I used to have a club that I ran with two friends, it was like an installation-slash-performance club. It was a lesbian club, but it was open for everyone. And you know what, we were one of the first that did that in Sweden — most lesbian clubs are quite separatist in Sweden, and we wanted to do something else. Somewhere I could bring my gay friend and my straight ex-boyfriend or whatever. You could be curious or queer or lesbian and everyone was welcome. We’d make these really big installations.
What sort of installations?
One time we had a Kurdish wedding.
Do you have music coming up that would be more suitable for daytime radio, or is it all in a similar vein to the EP?
I don’t know because I don’t think about that when I’m creating. That can change, you know? I have some more songs that I think are more pop but it will be interesting for me too.

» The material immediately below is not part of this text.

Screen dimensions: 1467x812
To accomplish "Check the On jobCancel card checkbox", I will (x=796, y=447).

Robyn does this well doesn’t she: half the songs on an album can be quite experimental or avant garde, and half sound like radio hits.

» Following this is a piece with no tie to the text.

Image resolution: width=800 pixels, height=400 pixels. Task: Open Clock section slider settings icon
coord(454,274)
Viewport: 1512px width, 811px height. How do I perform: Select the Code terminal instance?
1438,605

Yes. She’s great at that. But you know, they play ‘Prophet’ on the radio now. Well, not on all stations, but on P3 here in Sweden for example. And that’s great. So sometimes it happens! My music is like dead pan humour, that’s how I see it: and that can come across in so many different ways. When I made this album I thought about playlists and hit CDs — a mix of different pop songs. A fast song, a ballad, you know?
What’s your favourite Britney Spears song?
Can you tell us ONE THING about Robyn’s new album?
I haven’t heard it. Well I’ve heard some stuff, but I haven’t heard the album.
Was it good?
It’s always good!
Easy question: what’s the best song ever recorded?
That’s such a hard question!
Shall I ask a different question?
What’s the worst song ever recorded?
OH MY GOD. That’s also a difficult question! There’s so much bad music! Do I have to answer those questions?
Let’s have another one then. What’s the most average song ever recorded?
OH MY GOD THAT’S JUST AS HARD! Being average is even worse than being bad! At least when you’re bad you can be good at being bad!
Not to say ‘Prophet’ is bad, but it’s definitely the sort of song that will divide people. You can’t imagine anyone listening to it and thinking, “hm, I suppose that was alright”.
Well that’s nice. I hope so!
It seems that you’re quite ambitious in terms of wanting your music to make an impression.
I think so. I’m really personal in my music. And that can be a really scary thing, you know.
Scary because you’re letting other people know what you’re thinking?
Yes. It’s not always pleasant or easy… Like you say, it’s not for everyone. And that’s a scary thing to express. I’m trying to be honest in my music — that’s a risk I have to take. I don’t have a choice really. It’s the music I make, and it’s the only thing I can do.
When you say you don’t have a choice, do you feel you have to make this music?
What will happen to you if you don’t make it?
I’m a pretty creative person and if I don’t get to be creative, I get depressed. And now I get the opportunity to do what I want more and more I’ve become a pretty happy person. If I couldn’t do that, I don’t know what I’d do.
If for some reason I had to ban you from making music is there something else you’d like to do?
I think about that every day. (Lengthy pause) I have no answer. I can’t… I can’t do anything else.